Book Review: Tuesdays with Morrie

Published on November 3, 2015

Tuesdays with Morrie is written like a fictionally story, eloquently told.

Yet, it is actually a true story, a non-fiction book, written by Mitch Albom.

It is some life lessons taught to Mitch Albom, by his dying sociology professor.

Highly recommended read.

Highlights

The most important thing in life is to learn how to give out love, and to let it come it.

Our culture does not encourage thinking about life, until you are about to die.

Do what Buddist do. Every morning, imagine a bird on your shoulder. Ask the bird: Am I going to die today?

The truth is.. if you ask the bird, then you might not be as ambitious as you today.

Once you learn how to die, you learn how to live.

Whenever people ask me about having children or not, I never tell them what to do. I simply say, ‘There is no experience like having children.” There is no substitue for it. You cannot do it with a friend, or a lover. If you want the experience of having complete responsibility for another human being, and to learn how to love and bond in the deepest way, then you should have children.

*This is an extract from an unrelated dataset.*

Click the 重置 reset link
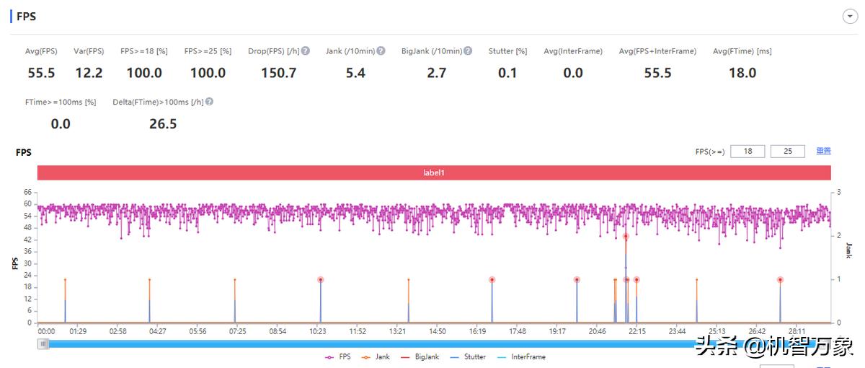Image resolution: width=865 pixels, height=368 pixels. point(823,151)
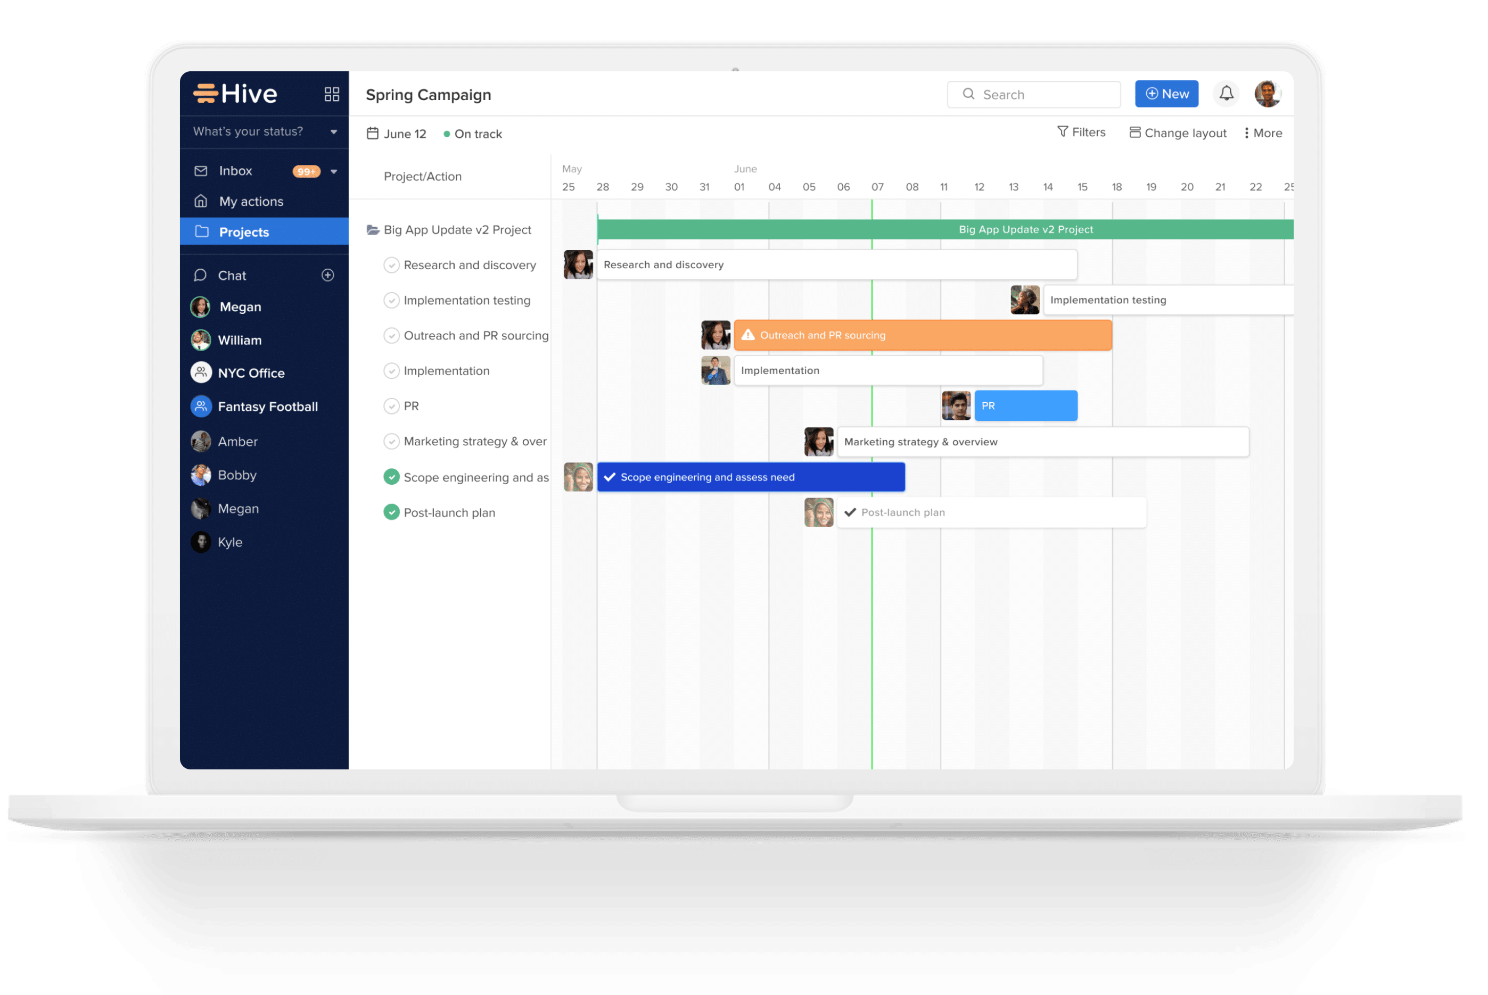Open Filters for the Gantt view

[1082, 132]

If you hold back on the emotions — if you don’t allow yourself to go all the way through them — you can never get to being detached, you’re too busy being afraid.

“Each night, when I go to sleep, I die. And the next morning, when I wake up, I am reborn.” — Mahatma Gandhi

We all have the same beginning — birth — and we all have the same end — death. So how different can we be? Invest in human family. Invest in people. Build a little community of those you love and who love you.

Death ends a life, not a relationship. You live on — in the hearts of everyone you have touched and nurtured while you were here. All the love and memories live on.

When asked to describe his “Perfect Day”, he described a very average day.

“Get up in the morning, do my exercises, have a lovely breakfast, go for a swim, then have my friends come over for a nice lunch, and talk. Then I’d like to go for a walk, in a garden with trees, watch the birds, take in the nature. In the evening, we’d all go together to a restaurant with great pasta, dance until exhausted… And then I’d go home and have a deep, wonderful sleep.”

After all these months, lying there, unable to move a leg or a foot — how could he find perfection in such an average day? Then I realized this was the whole point.